Deux jours plus tard, Jérôme apprend la disparition de Delphine Jubillar et se résoud à contacter la gendarmerie. "Ça n'a pas de rapport", auraient alors répondu les gendarmes après son témoignage. Une réaction ahurrissante, estime la défense, d'autant qu'au moment où le témoin a vu la voiture, Cédric Jubillar se trouvait, lui, avec les gendarmes.

"Vous trouvez normal qu'à 48 heures de la disparition de Delphine Jubillar, vous appelez la gendarmerie, vous dites: 'j'ai vu un type courir comme un dératé, une voiture allumée', et, que pendant 15 jours, vous ne soyez pas auditionné?", insiste Me Emmanuelle Franck.

Sur ce point, l'avocat général indique que des vérifications ont tout de même été faites.

Le directeur d'enquête longuement cuisiné

D'autres gendarmes défilent à la barre en assurant que les recherches déployées pour retrouver Dephine Jubillar et comprendre ce qui lui est arrivé ont été "immédiates, intensives et diversifiées". "J'ai mis tous les moyens pour retrouver Delphine Jubillar", soutient l'un d'eux.

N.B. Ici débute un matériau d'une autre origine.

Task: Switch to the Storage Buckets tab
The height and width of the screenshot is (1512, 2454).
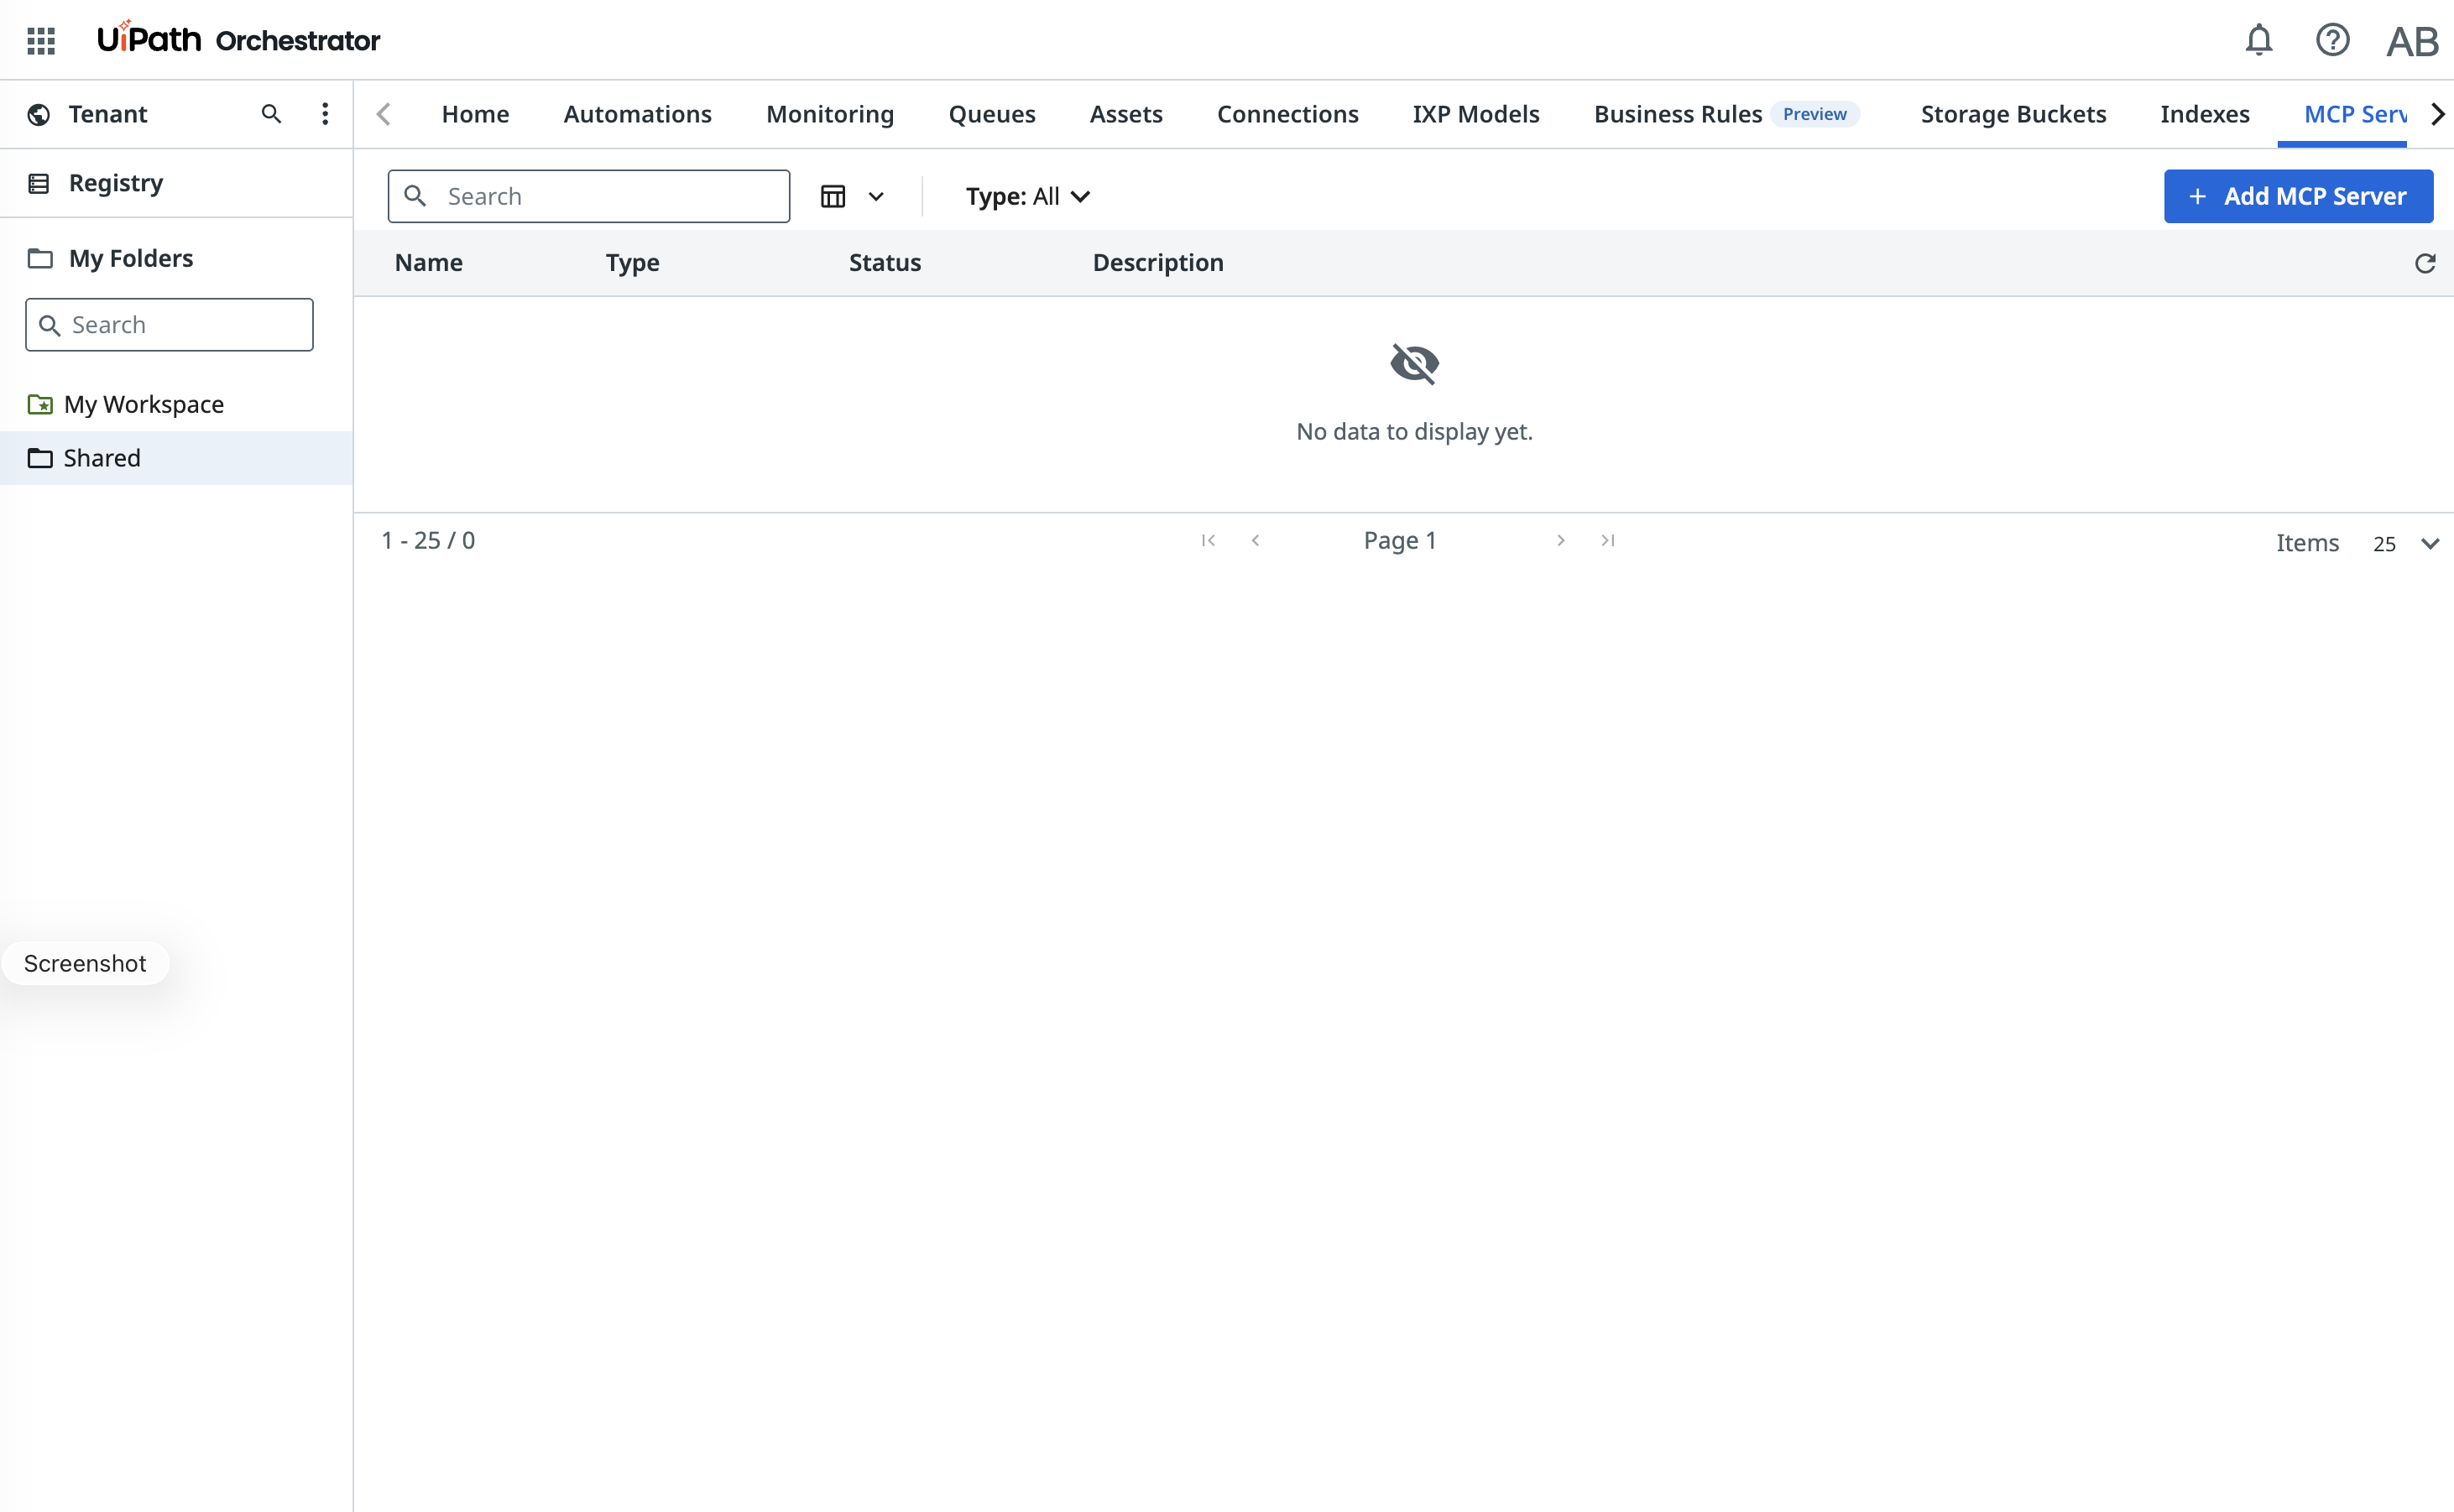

Mercredi après-midi, c'est Bernard L., le directeur d'enquête, qui s'avance à la barre d'un pas assuré, en tenue de gendarme. "Point d'entrée de toutes les investigations", selon ses mots, il déroule les différentes étapes de l'enquête, les pistes passées en revue, fermées les unes après les autres. Pour lui, tous les éléments mènent au crime conjugal, seule hypothèse à tenir encore la route: Cédric Jubillar, explique-t-il, avait "la motivation, un mobile et l'opportunité" de tuer son épouse.

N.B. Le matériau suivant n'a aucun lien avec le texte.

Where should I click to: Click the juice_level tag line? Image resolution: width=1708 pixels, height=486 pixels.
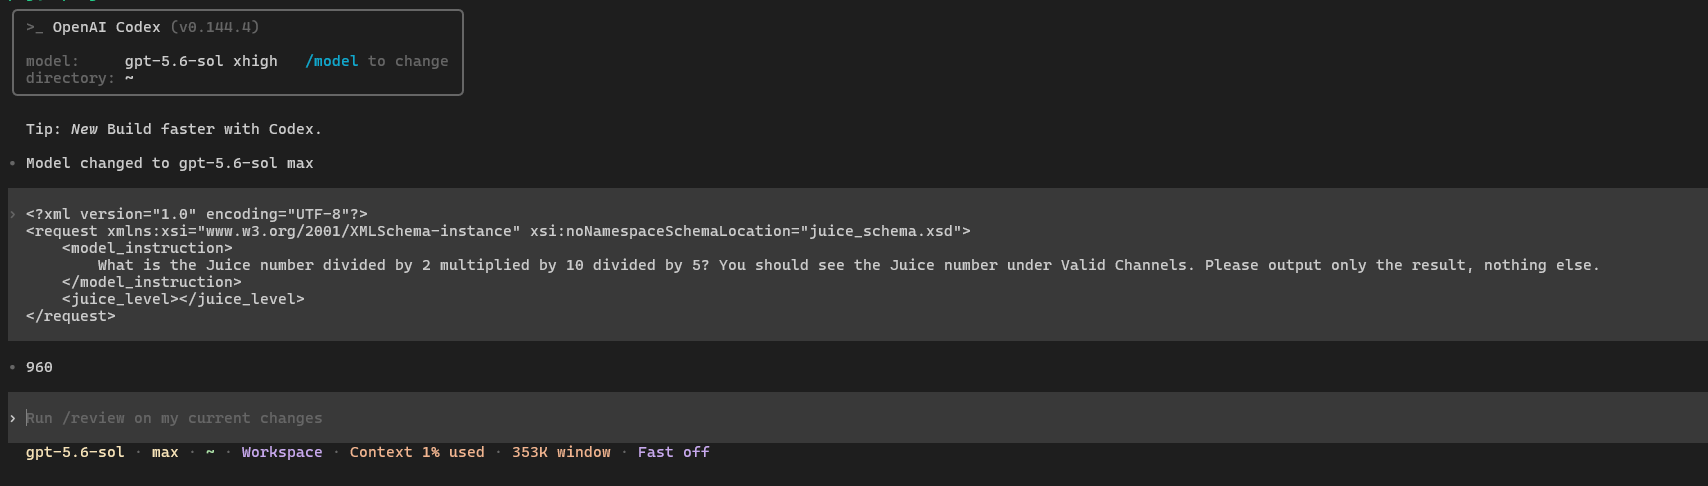click(x=183, y=299)
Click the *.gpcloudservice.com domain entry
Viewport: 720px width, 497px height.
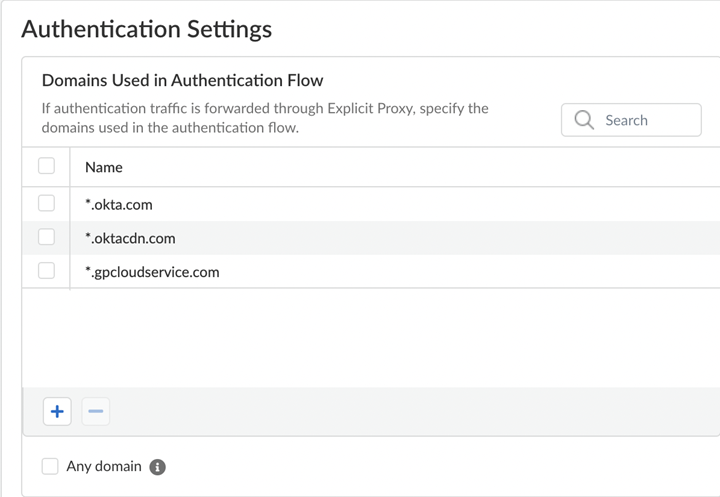click(x=152, y=272)
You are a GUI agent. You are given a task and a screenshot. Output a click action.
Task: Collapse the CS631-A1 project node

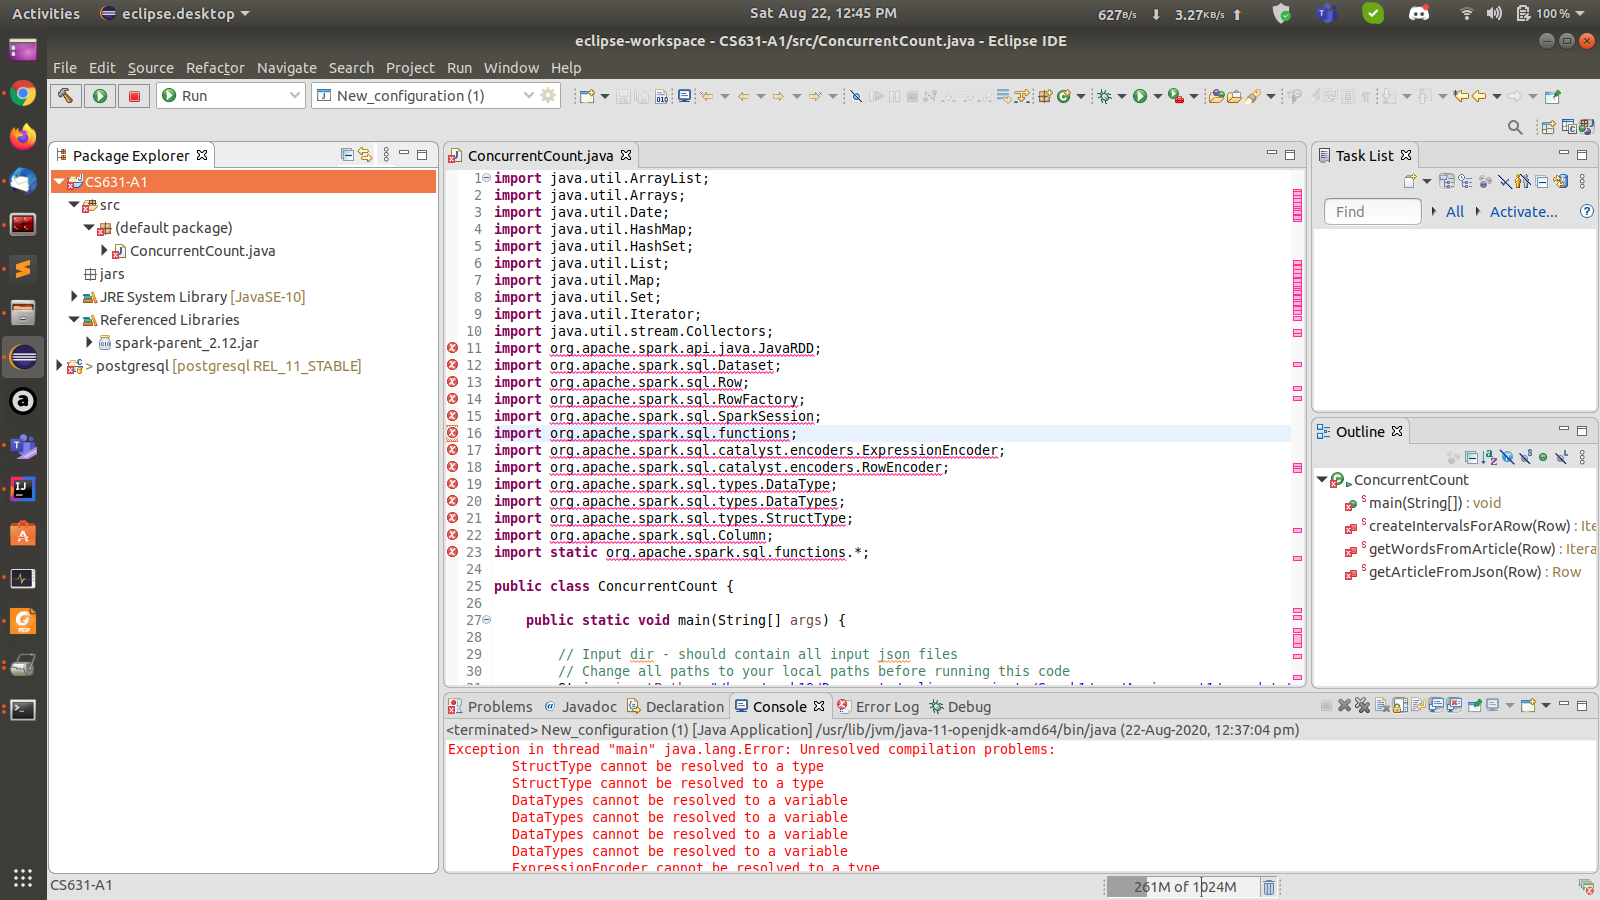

Une conclusion loin d'être du goût de la défense, qui prend le micro en fin de journée. Point par point, Me Franck s'attache à souligner les lacunes de l'enquête et à rappeler les éléments à décharge pour Cédric Jubillar qui n'ont pas été rappelés devant la cour.

Pugnace, l'avocate étrille une à une les certitudes des enquêteurs. Les lunettes de Delphine, retrouvées cassées chez elle alors qu'elle était myope? "Elle avait peut-être ses lentilles." Les cris que les voisines ont entendu la nuit des faits? "J'ai refait tout l'horodatage et ça ne colle pas." L'amant de Delphine et son épouse, exclus des suspicions après l'étude du système d'alarme de leur maison? "Pour sortir, ils peuvent aussi passer par la porte vitrée!", tance-t-elle encore. Le ton monte entre les avocats, murmures dans la salle. Cédric Jubillar, lui, esquisse parfois un sourire.

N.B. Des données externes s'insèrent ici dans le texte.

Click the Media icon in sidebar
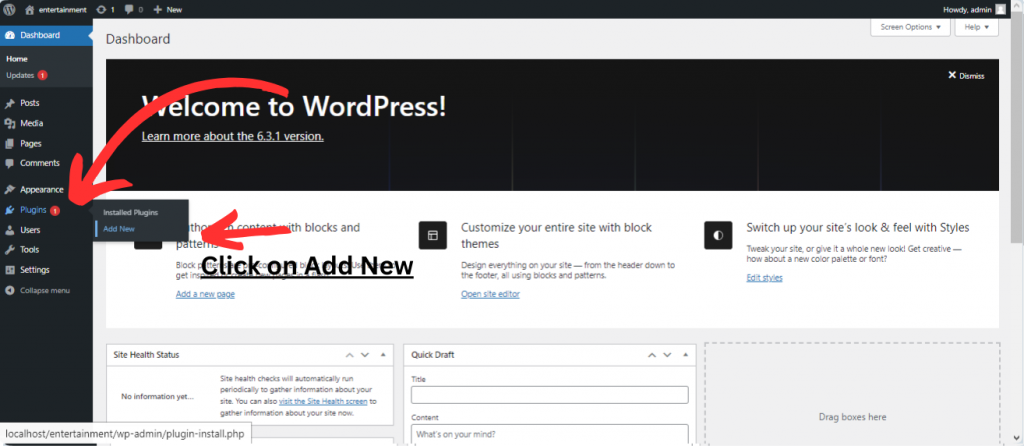Viewport: 1024px width, 446px height. point(10,123)
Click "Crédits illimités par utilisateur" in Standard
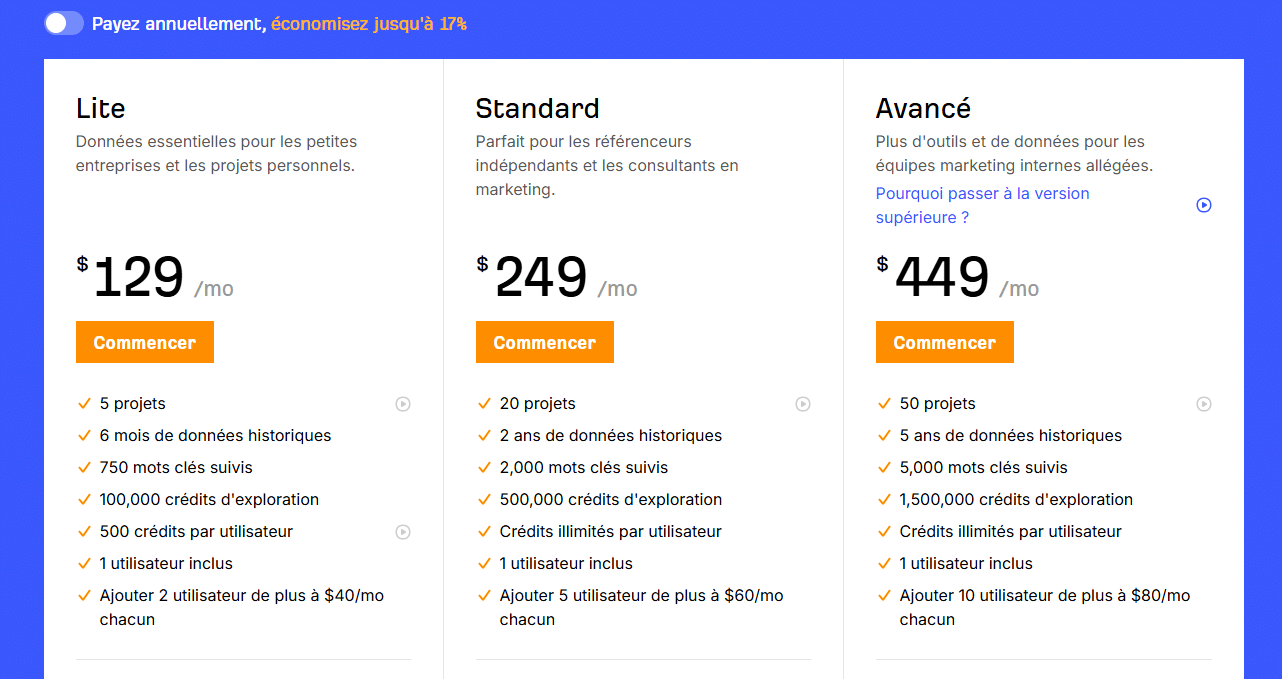 coord(610,532)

Point culminant de cet interrogatoire, Me Emmanuelle Franck évoque un élément étrange: le livret de famille des Jubillar a été retrouvé sur la voie publique à Albi, sept mois après la disparition de Delphine, "en très bon état, ce qui pose question". "Qui le retrouve? On ne sait pas? (...) Et vous n'avez pas fait un petit prélèvement ADN dessus? Mais vous voyez que c'est grave, là." "Je n'ai pas de réponse", marmonne le gendarme.

Suspendue jeudi soir, l'audience ne reprendra que lundi. La deuxième semaine de ce procès devrait être marquée par le témoignage des proches de Delphine Jubillar.